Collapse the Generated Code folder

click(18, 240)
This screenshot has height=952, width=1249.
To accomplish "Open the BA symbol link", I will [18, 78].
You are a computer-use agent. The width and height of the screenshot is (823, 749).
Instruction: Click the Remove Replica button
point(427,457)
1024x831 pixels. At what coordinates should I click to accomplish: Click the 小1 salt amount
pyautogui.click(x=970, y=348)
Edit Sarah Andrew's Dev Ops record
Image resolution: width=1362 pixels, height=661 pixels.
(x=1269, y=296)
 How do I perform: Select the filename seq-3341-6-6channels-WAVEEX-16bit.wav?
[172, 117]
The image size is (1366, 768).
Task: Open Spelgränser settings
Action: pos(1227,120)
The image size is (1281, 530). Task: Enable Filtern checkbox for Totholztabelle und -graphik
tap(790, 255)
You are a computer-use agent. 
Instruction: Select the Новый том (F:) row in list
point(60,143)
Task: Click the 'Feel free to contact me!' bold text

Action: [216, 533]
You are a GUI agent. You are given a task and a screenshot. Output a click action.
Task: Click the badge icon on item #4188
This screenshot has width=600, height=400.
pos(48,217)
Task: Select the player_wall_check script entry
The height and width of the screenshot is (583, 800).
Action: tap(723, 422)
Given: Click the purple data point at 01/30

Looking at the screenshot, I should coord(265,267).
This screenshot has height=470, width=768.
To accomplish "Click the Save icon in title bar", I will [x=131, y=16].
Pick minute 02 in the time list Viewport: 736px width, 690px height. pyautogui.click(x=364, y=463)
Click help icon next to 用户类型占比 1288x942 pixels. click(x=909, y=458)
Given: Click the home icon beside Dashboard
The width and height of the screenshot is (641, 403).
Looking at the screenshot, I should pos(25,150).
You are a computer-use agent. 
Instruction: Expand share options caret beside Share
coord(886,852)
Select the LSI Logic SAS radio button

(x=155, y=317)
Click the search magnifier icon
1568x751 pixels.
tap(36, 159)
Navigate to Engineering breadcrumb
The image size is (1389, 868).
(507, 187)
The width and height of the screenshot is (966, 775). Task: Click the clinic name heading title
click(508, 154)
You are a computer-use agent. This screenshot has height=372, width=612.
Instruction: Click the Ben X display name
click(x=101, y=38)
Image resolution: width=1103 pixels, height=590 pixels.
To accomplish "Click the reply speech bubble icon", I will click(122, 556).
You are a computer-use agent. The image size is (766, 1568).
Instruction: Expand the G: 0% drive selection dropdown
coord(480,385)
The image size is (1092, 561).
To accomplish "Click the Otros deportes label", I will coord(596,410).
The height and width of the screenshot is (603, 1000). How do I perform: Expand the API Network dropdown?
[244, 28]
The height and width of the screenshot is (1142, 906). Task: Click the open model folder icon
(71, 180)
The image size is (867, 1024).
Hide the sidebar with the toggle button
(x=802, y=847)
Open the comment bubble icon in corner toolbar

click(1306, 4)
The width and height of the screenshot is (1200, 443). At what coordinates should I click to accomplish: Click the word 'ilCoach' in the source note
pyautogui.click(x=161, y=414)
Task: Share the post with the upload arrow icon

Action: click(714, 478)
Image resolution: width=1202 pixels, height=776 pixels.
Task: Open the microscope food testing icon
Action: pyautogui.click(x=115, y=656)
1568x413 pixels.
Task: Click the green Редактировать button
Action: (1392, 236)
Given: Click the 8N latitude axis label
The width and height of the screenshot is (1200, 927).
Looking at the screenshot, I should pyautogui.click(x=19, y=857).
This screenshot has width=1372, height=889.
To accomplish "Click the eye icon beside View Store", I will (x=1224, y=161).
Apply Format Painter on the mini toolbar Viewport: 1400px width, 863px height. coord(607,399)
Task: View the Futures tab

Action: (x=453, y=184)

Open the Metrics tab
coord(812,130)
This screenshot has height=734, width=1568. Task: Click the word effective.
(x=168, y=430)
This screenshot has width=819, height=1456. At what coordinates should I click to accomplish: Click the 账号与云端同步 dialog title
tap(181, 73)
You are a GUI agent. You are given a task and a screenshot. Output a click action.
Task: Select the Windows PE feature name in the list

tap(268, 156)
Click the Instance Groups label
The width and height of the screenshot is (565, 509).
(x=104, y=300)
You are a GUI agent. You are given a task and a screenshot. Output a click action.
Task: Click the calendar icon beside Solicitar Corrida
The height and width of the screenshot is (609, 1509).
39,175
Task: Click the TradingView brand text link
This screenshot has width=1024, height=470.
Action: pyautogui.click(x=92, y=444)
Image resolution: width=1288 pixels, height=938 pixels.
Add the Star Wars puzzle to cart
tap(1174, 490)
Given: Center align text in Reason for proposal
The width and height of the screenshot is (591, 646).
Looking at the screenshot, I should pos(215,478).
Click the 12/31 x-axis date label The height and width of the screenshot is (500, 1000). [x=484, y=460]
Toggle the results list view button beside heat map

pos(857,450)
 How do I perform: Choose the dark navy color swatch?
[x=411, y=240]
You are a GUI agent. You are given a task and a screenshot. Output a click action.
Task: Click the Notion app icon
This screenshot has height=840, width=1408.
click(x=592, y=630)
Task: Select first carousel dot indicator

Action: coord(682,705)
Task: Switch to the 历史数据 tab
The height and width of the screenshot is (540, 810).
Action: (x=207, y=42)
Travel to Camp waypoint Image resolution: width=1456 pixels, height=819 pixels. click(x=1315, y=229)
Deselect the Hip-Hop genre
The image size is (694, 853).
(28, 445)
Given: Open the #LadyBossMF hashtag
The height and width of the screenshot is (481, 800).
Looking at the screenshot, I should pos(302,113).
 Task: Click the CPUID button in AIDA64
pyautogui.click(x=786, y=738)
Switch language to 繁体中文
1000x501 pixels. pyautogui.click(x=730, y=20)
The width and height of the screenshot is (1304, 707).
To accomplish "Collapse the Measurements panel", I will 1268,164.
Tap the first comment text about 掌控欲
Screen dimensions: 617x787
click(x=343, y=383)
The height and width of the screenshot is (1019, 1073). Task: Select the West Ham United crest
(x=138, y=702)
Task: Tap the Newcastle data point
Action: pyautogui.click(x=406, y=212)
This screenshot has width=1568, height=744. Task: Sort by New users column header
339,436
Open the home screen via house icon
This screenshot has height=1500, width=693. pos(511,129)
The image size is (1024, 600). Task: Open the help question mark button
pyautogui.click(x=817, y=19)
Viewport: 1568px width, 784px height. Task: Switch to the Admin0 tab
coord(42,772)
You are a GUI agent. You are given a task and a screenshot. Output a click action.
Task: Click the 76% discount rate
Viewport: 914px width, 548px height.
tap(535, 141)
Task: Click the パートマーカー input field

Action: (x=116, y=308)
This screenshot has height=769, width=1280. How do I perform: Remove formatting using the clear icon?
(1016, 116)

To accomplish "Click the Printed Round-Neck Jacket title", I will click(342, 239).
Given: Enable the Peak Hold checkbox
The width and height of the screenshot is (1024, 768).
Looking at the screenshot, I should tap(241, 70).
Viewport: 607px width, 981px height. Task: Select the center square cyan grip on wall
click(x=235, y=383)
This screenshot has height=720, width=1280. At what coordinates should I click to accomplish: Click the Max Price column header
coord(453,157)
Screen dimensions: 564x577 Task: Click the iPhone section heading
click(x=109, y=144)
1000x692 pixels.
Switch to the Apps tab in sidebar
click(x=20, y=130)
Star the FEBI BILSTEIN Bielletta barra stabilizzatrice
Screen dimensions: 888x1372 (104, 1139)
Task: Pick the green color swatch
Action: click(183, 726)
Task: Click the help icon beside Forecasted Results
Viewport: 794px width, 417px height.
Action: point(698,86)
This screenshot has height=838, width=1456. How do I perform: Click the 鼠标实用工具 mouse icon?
++++++
» WHAT NEEDS TO BE DONE: Reproduce every line above. Keep it exact.

» RESULT OF THIS TASK:
Collapse the Generated Code folder

click(18, 240)
This screenshot has height=952, width=1249.
To accomplish "Open the BA symbol link", I will [18, 78].
You are a computer-use agent. The width and height of the screenshot is (823, 749).
Instruction: Click the Remove Replica button
point(427,457)
1024x831 pixels. At what coordinates should I click to accomplish: Click the 小1 salt amount
pyautogui.click(x=970, y=348)
Edit Sarah Andrew's Dev Ops record
Image resolution: width=1362 pixels, height=661 pixels.
(x=1269, y=296)
 How do I perform: Select the filename seq-3341-6-6channels-WAVEEX-16bit.wav?
[172, 117]
The image size is (1366, 768).
Task: Open Spelgränser settings
Action: pos(1227,120)
The image size is (1281, 530). Task: Enable Filtern checkbox for Totholztabelle und -graphik
tap(790, 255)
You are a computer-use agent. 
Instruction: Select the Новый том (F:) row in list
point(60,143)
Task: Click the 'Feel free to contact me!' bold text

Action: [216, 533]
You are a GUI agent. You are given a task and a screenshot. Output a click action.
Task: Click the badge icon on item #4188
This screenshot has width=600, height=400.
pos(48,217)
Task: Select the player_wall_check script entry
The height and width of the screenshot is (583, 800).
Action: tap(723, 422)
Given: Click the purple data point at 01/30

Looking at the screenshot, I should coord(265,267).
This screenshot has height=470, width=768.
To accomplish "Click the Save icon in title bar", I will [x=131, y=16].
Pick minute 02 in the time list Viewport: 736px width, 690px height. pyautogui.click(x=364, y=463)
Click help icon next to 用户类型占比 1288x942 pixels. click(x=909, y=458)
Given: Click the home icon beside Dashboard
The width and height of the screenshot is (641, 403).
Looking at the screenshot, I should pos(25,150).
You are a computer-use agent. 
Instruction: Expand share options caret beside Share
coord(886,852)
Select the LSI Logic SAS radio button

(x=155, y=317)
Click the search magnifier icon
1568x751 pixels.
tap(36, 159)
Navigate to Engineering breadcrumb
The image size is (1389, 868).
(507, 187)
The width and height of the screenshot is (966, 775). Task: Click the clinic name heading title
click(508, 154)
You are a computer-use agent. This screenshot has height=372, width=612.
Instruction: Click the Ben X display name
click(x=101, y=38)
Image resolution: width=1103 pixels, height=590 pixels.
To accomplish "Click the reply speech bubble icon", I will click(122, 556).
You are a computer-use agent. The image size is (766, 1568).
Instruction: Expand the G: 0% drive selection dropdown
coord(480,385)
The image size is (1092, 561).
To accomplish "Click the Otros deportes label", I will coord(596,410).
The height and width of the screenshot is (603, 1000). How do I perform: Expand the API Network dropdown?
[244, 28]
The height and width of the screenshot is (1142, 906). Task: Click the open model folder icon
(71, 180)
The image size is (867, 1024).
Hide the sidebar with the toggle button
(x=802, y=847)
Open the comment bubble icon in corner toolbar

click(1306, 4)
The width and height of the screenshot is (1200, 443). At what coordinates should I click to accomplish: Click the word 'ilCoach' in the source note
pyautogui.click(x=161, y=414)
Task: Share the post with the upload arrow icon

Action: click(714, 478)
Image resolution: width=1202 pixels, height=776 pixels.
Task: Open the microscope food testing icon
Action: pyautogui.click(x=115, y=656)
1568x413 pixels.
Task: Click the green Редактировать button
Action: (1392, 236)
Given: Click the 8N latitude axis label
The width and height of the screenshot is (1200, 927).
Looking at the screenshot, I should pyautogui.click(x=19, y=857).
This screenshot has width=1372, height=889.
To accomplish "Click the eye icon beside View Store", I will (x=1224, y=161).
Apply Format Painter on the mini toolbar Viewport: 1400px width, 863px height. coord(607,399)
Task: View the Futures tab

Action: (x=453, y=184)

Open the Metrics tab
coord(812,130)
This screenshot has height=734, width=1568. Task: Click the word effective.
(x=168, y=430)
This screenshot has width=819, height=1456. At what coordinates should I click to accomplish: Click the 账号与云端同步 dialog title
tap(181, 73)
You are a GUI agent. You are given a task and a screenshot. Output a click action.
Task: Select the Windows PE feature name in the list

tap(268, 156)
Click the Instance Groups label
The width and height of the screenshot is (565, 509).
(x=104, y=300)
You are a GUI agent. You are given a task and a screenshot. Output a click action.
Task: Click the calendar icon beside Solicitar Corrida
The height and width of the screenshot is (609, 1509).
39,175
Task: Click the TradingView brand text link
This screenshot has width=1024, height=470.
Action: pyautogui.click(x=92, y=444)
Image resolution: width=1288 pixels, height=938 pixels.
Add the Star Wars puzzle to cart
tap(1174, 490)
Given: Center align text in Reason for proposal
The width and height of the screenshot is (591, 646).
Looking at the screenshot, I should pos(215,478).
Click the 12/31 x-axis date label The height and width of the screenshot is (500, 1000). [x=484, y=460]
Toggle the results list view button beside heat map

pos(857,450)
 How do I perform: Choose the dark navy color swatch?
[x=411, y=240]
You are a GUI agent. You are given a task and a screenshot. Output a click action.
Task: Click the Notion app icon
This screenshot has height=840, width=1408.
click(x=592, y=630)
Task: Select first carousel dot indicator

Action: coord(682,705)
Task: Switch to the 历史数据 tab
The height and width of the screenshot is (540, 810).
Action: (x=207, y=42)
Travel to Camp waypoint Image resolution: width=1456 pixels, height=819 pixels. click(x=1315, y=229)
Deselect the Hip-Hop genre
The image size is (694, 853).
(28, 445)
Given: Open the #LadyBossMF hashtag
The height and width of the screenshot is (481, 800).
Looking at the screenshot, I should pos(302,113).
 Task: Click the CPUID button in AIDA64
pyautogui.click(x=786, y=738)
Switch language to 繁体中文
1000x501 pixels. pyautogui.click(x=730, y=20)
The width and height of the screenshot is (1304, 707).
To accomplish "Collapse the Measurements panel", I will 1268,164.
Tap the first comment text about 掌控欲
Screen dimensions: 617x787
click(x=343, y=383)
The height and width of the screenshot is (1019, 1073). Task: Select the West Ham United crest
(x=138, y=702)
Task: Tap the Newcastle data point
Action: pyautogui.click(x=406, y=212)
This screenshot has width=1568, height=744. Task: Sort by New users column header
339,436
Open the home screen via house icon
This screenshot has height=1500, width=693. pos(511,129)
The image size is (1024, 600). Task: Open the help question mark button
pyautogui.click(x=817, y=19)
Viewport: 1568px width, 784px height. Task: Switch to the Admin0 tab
coord(42,772)
You are a GUI agent. You are given a task and a screenshot. Output a click action.
Task: Click the 76% discount rate
Viewport: 914px width, 548px height.
tap(535, 141)
Task: Click the パートマーカー input field

Action: (x=116, y=308)
This screenshot has height=769, width=1280. How do I perform: Remove formatting using the clear icon?
(1016, 116)

To accomplish "Click the Printed Round-Neck Jacket title", I will click(342, 239).
Given: Enable the Peak Hold checkbox
The width and height of the screenshot is (1024, 768).
Looking at the screenshot, I should tap(241, 70).
Viewport: 607px width, 981px height. Task: Select the center square cyan grip on wall
click(x=235, y=383)
This screenshot has height=720, width=1280. At what coordinates should I click to accomplish: Click the Max Price column header
coord(453,157)
Screen dimensions: 564x577 Task: Click the iPhone section heading
click(x=109, y=144)
1000x692 pixels.
Switch to the Apps tab in sidebar
click(x=20, y=130)
Star the FEBI BILSTEIN Bielletta barra stabilizzatrice
Screen dimensions: 888x1372 (104, 1139)
Task: Pick the green color swatch
Action: click(183, 726)
Task: Click the help icon beside Forecasted Results
Viewport: 794px width, 417px height.
Action: point(698,86)
This screenshot has height=838, width=1456. How do I perform: Click the 鼠标实用工具 mouse icon?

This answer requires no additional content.